Inna Hermanivna Bohoslovska (І́нна Ге́рманівна Богосло́вська, И́нна Ге́рмановна Богосло́вская, alternative spellings: Bogoslovska, Bogoslovskaya) is a former Ukrainian politician and member of the Ukrainian parliament from 2007 to 2014. Bohoslovska was a candidate for President of Ukraine in the 2010 and 2019 Ukrainian presidential elections, with marginal results.

==Biography==
Bohoslovska was born in Kharkiv on 5 August 1960. She is married and lives with her daughter and grandson. Her father was a member of the Soviet military and worked as a teacher at a local high school; her mother was a lawyer.

In 1982, Inna Bohoslovska graduated with distinction from the Kharkiv Legal Institute (nowadays called the Yaroslav Mudry National Academy of Law). In the same year, Inna began practical work as a lawyer as a member of the Bar of the Kharkiv Region.
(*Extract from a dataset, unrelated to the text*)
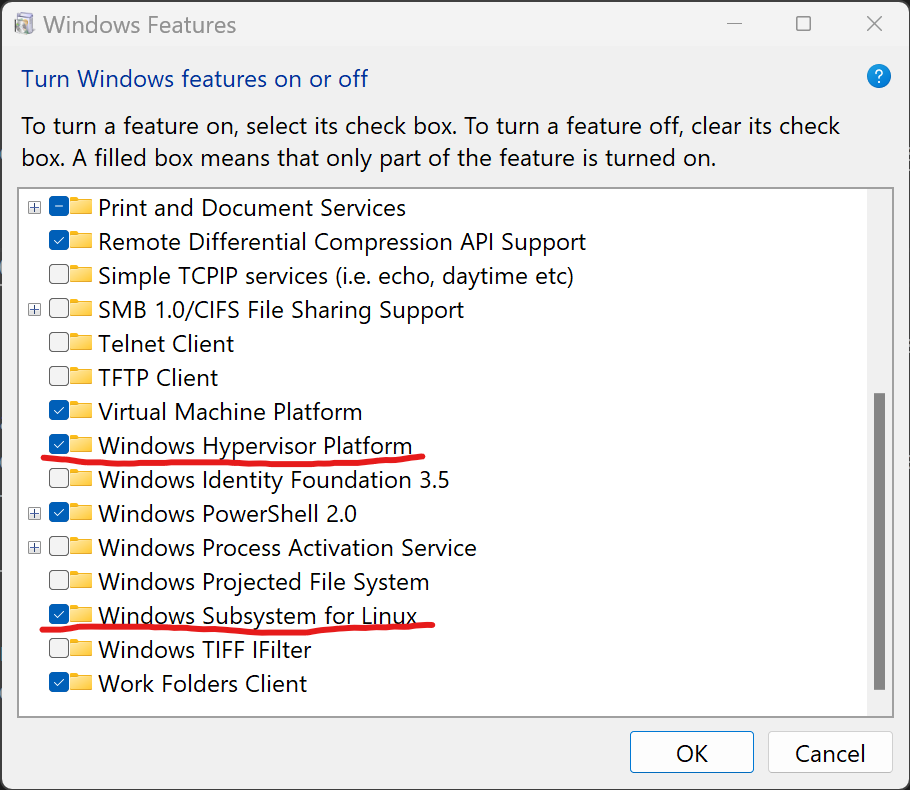
Task: Click the folder icon beside Telnet Client
Action: [x=81, y=342]
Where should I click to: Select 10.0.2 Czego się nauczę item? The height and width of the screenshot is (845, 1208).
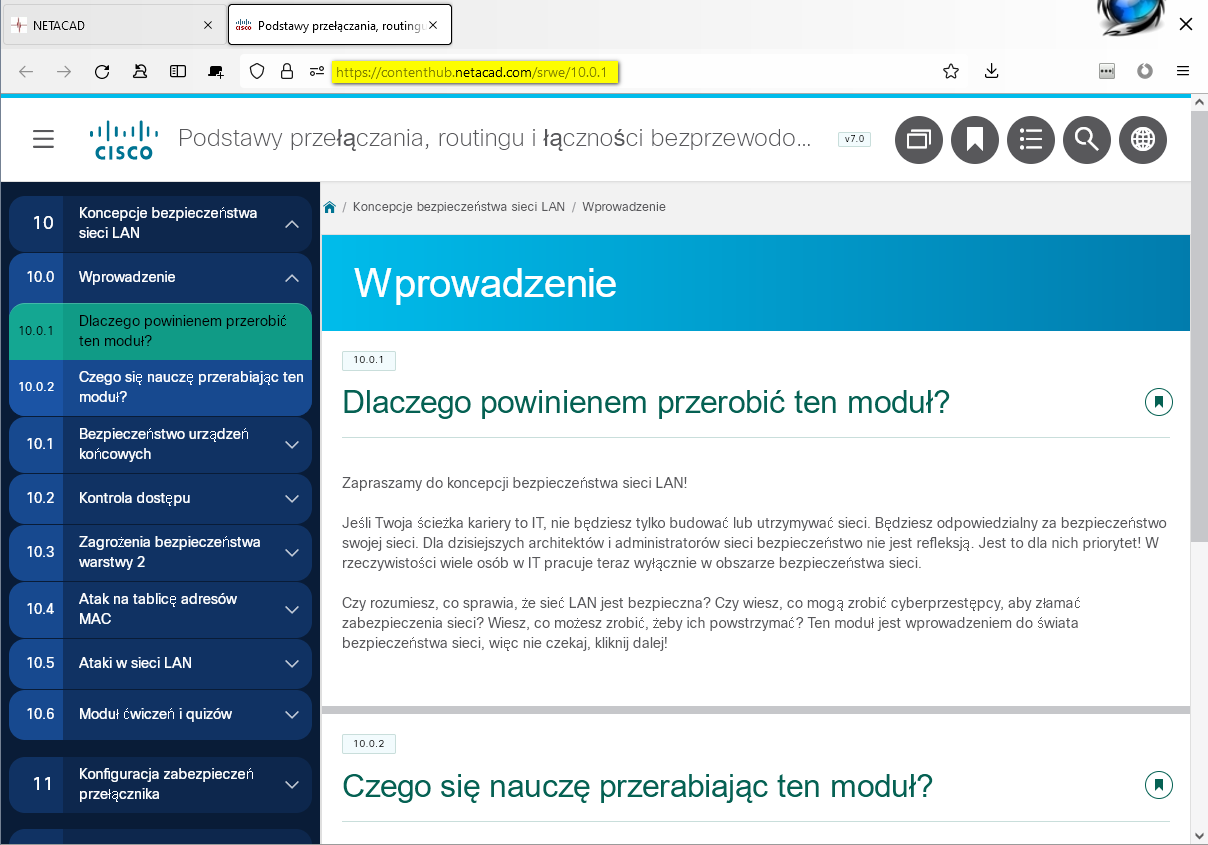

Working as a defender, Inna presided on numerous civil and criminal defence cases.

In 1989, Inna Bohoslovska undertook correspondence postgraduate study at the Institution of the State and Rights at the Academy of Sciences of the USSR.
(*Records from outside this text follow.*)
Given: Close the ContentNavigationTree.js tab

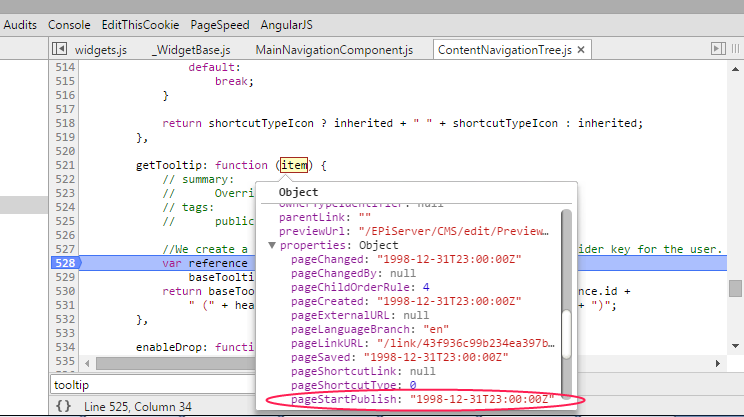Looking at the screenshot, I should click(x=578, y=49).
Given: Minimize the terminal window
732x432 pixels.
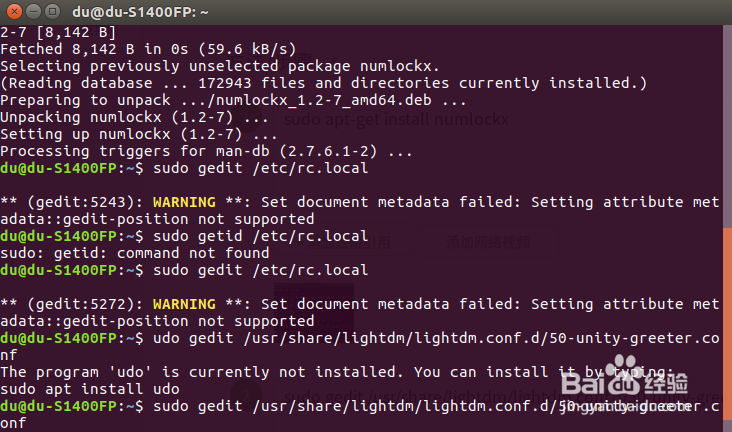Looking at the screenshot, I should tap(33, 14).
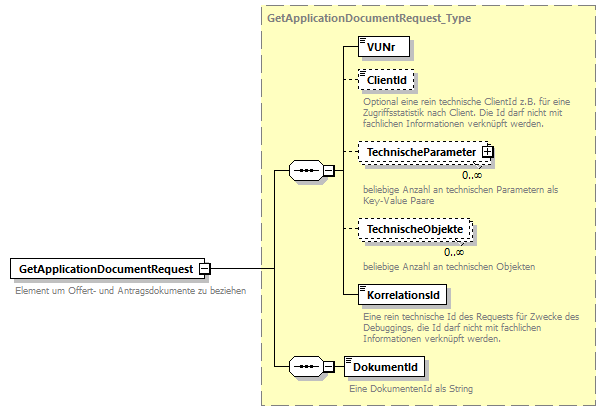Select the TechnischeObjekte element
The image size is (606, 411).
(x=415, y=229)

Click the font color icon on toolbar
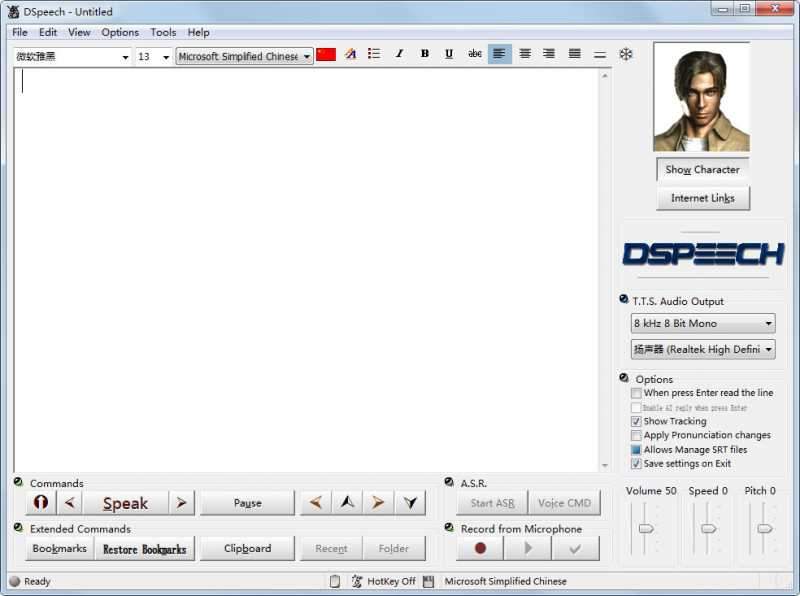[348, 55]
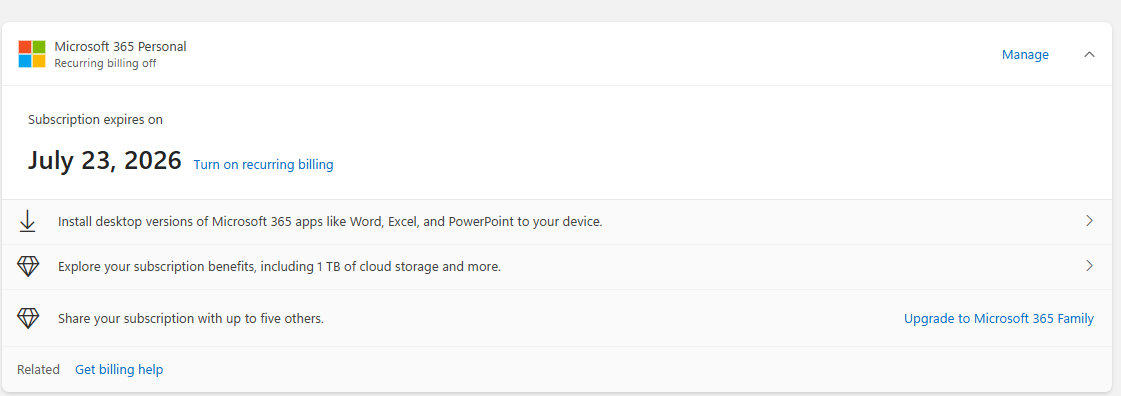Click the Subscription expires on label

point(95,119)
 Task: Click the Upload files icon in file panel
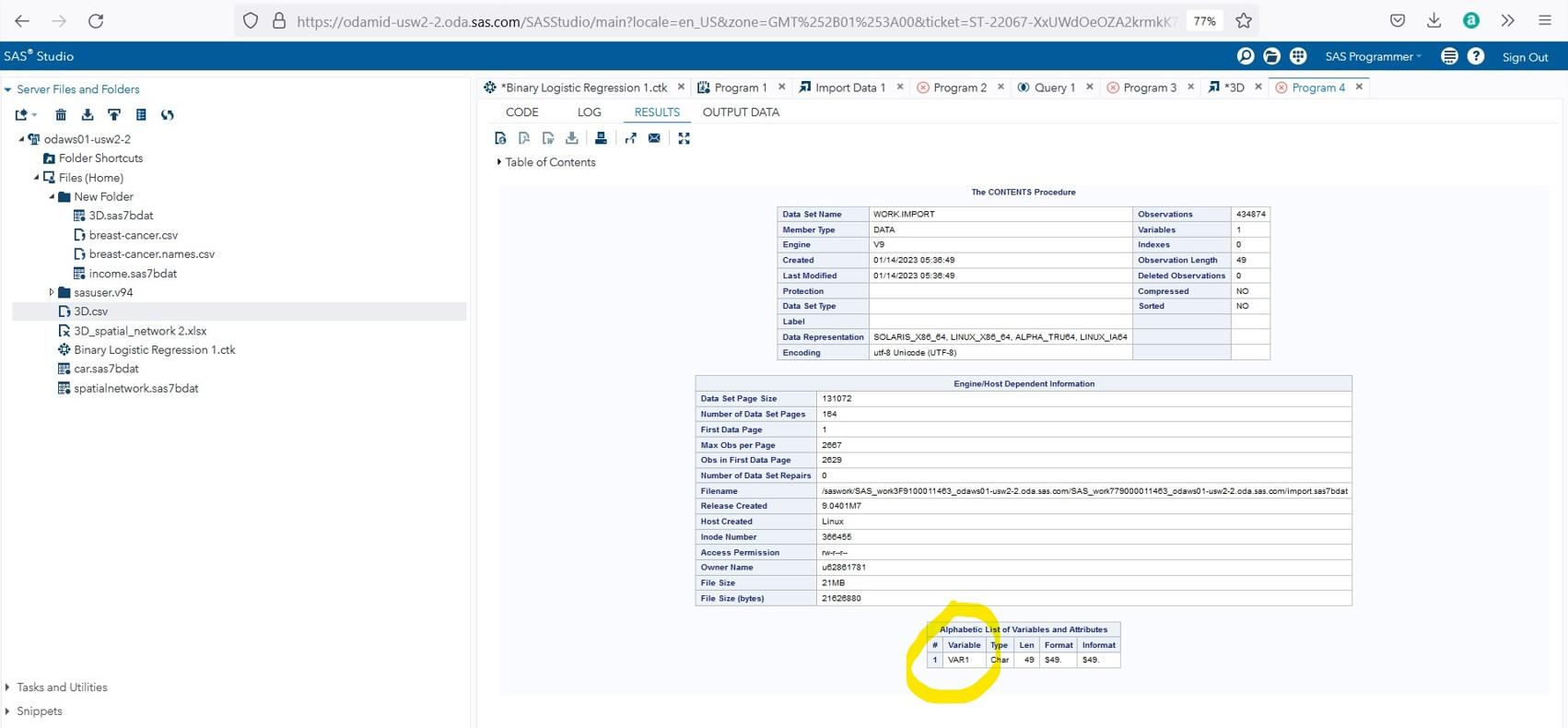coord(114,115)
In 1990 she participated in a Soviet-American conference on the protection of human rights.

Following the conference, Inna was invited to study in the United States. However, her position concerning the influence of the state on the judicial system mismatched the then pro-Soviet ideology of the management of the institute, and she had to reject the invitation at the time.

In 1992, Inna Bohoslovska was appointed to the legal board of (Ukraine's national parliament) the Verkhovna Rada - an advisory body to the President of Ukraine. Issues addressed included discussing and analysing various bills, an expert estimation of various legislative initiatives.
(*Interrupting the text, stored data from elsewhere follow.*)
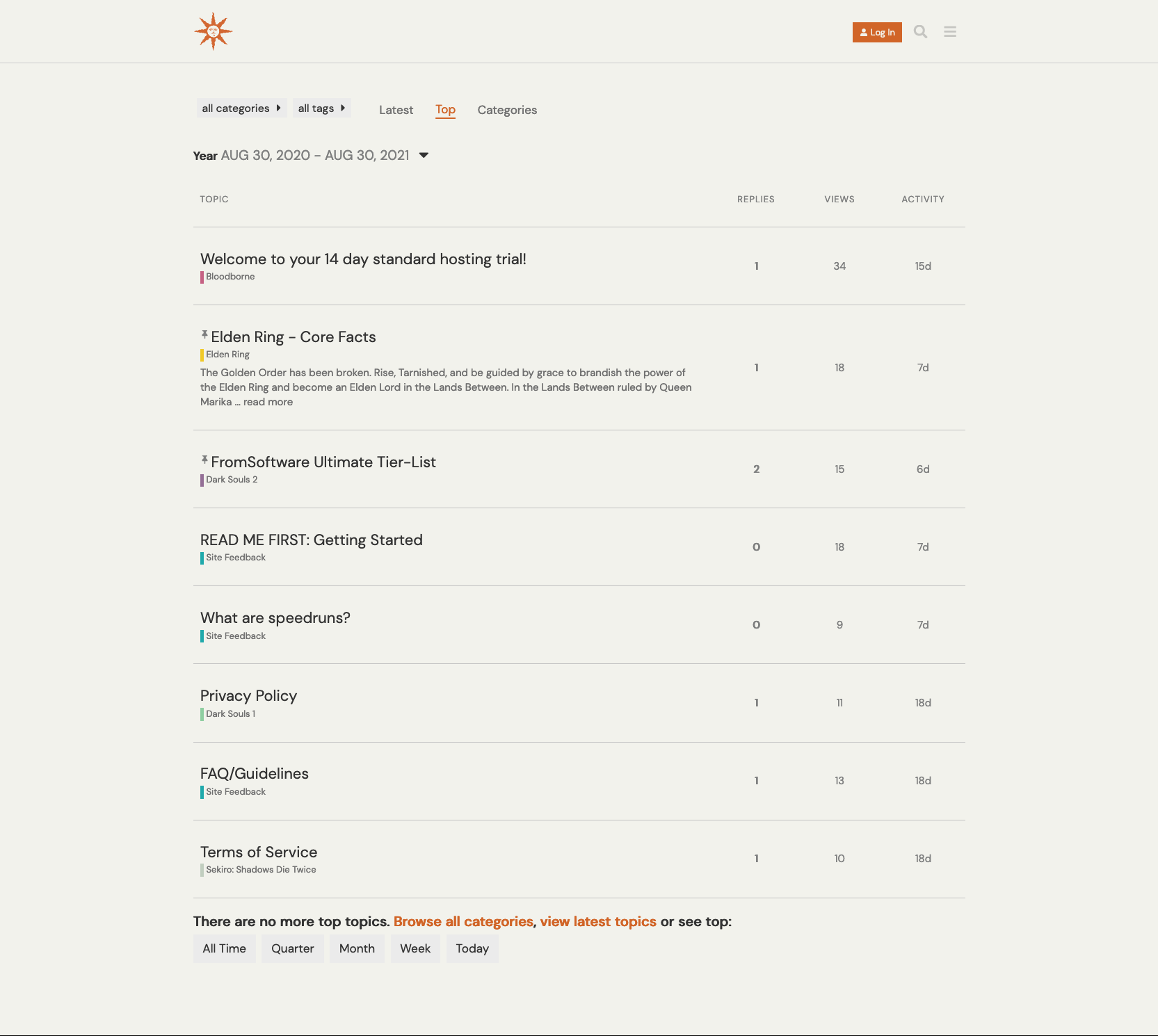Follow the view latest topics link
This screenshot has height=1036, width=1158.
tap(598, 921)
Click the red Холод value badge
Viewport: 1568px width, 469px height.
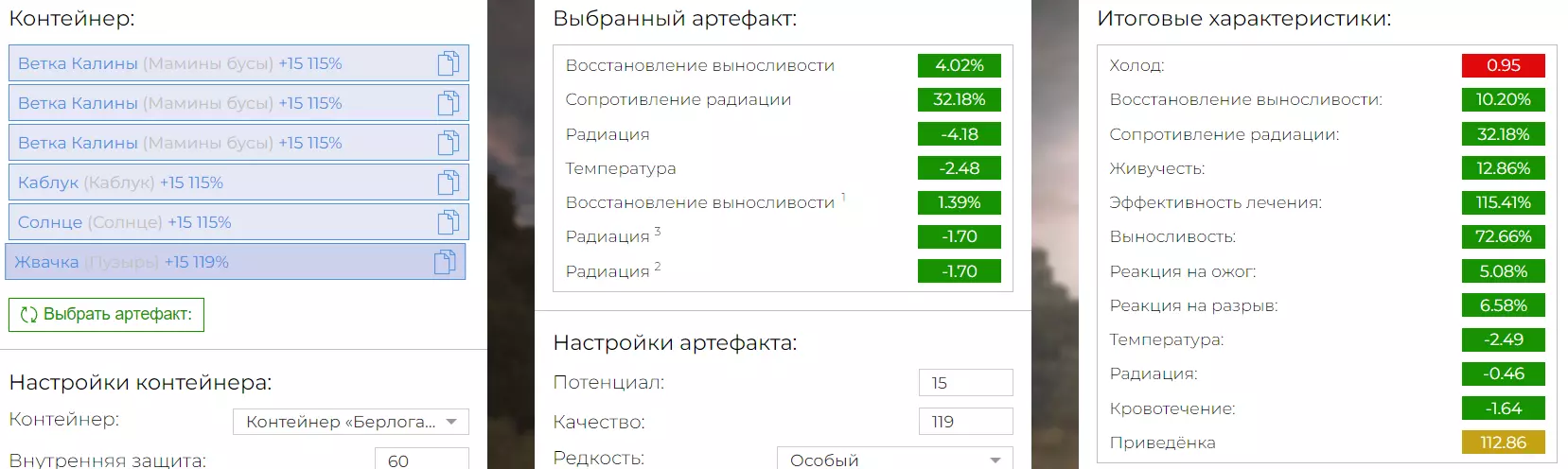[x=1503, y=65]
Inna Bohoslovska won a majority of litigations. She was one of the youngest members appointed to the structure of the Verkhovna Rada.

In 1998, Bohoslovska decided to become actively involved in politics in Ukraine. During pre-election campaign for the Verkhovna Rada Bohoslovska stood for election as a representative of the local constituency in a Kharkiv in the district in which she was born, went to school, and now lives with her family and daughter.

Inna Bohoslovska, facing stiff competition from 14 other male candidates, managed to secure 34% of the vote—twice the support given to her nearest competitors, which included the leader of the city organization of the Communist Party, one of the leaders of the Socialist Party and the leader of the Social-Liberal Association.

The policies advocated by Bohoslovska were based on the need for the state to carrying out much-needed tax, budgetary, and administrative reforms.

Having worked in the extensively in formation, development and preparation of government policy and legislation, Inna Bohoslovska was asked to become one of the founding members of the Party Viche and was subsequently elected as the first Chairman of the party in 2003. On 3 August 2007, Bohoslovska and other leaders of the party decided to participate in the 2007 parliamentary elections within Party of Regions party list. Ihor Didkovsky was elected as a new party leader. The party considered a merge into Party of Regions in 2007 and did not participate in the 2007 election (however a merger with the Party of Regions did not take place).

May 2009 Bohoslovska quit the Party of Regions and participated in the presidential election of the next year.
Bohoslovska was excluded from the structure of the Party of Regions faction by decision of the political council of the Party of Regions in June 2009. Soon after Bohoslovska became the leader of Viche again. Bohoslovska’s 2010 campaign centred mostly on criticizing then Prime Minister Yulia Tymoshenko. During the 2010 election she received 0,41% of the votes. Bohoslovska rejoined the Party of Regions faction in October 2010. In 2012 she was re-elected into parliament on the party list of Party of Regions.

On 9–10 April 2012 Bohoslovska visited Brussels, Belgium with an official visit to the European Parliament as a representative of the temporary investigation commission of the Ukrainian parliament. Departing on her initiated after filing an authorization petition to the speaker of parliament Volodymyr Lytvyn, she never received a positive reply.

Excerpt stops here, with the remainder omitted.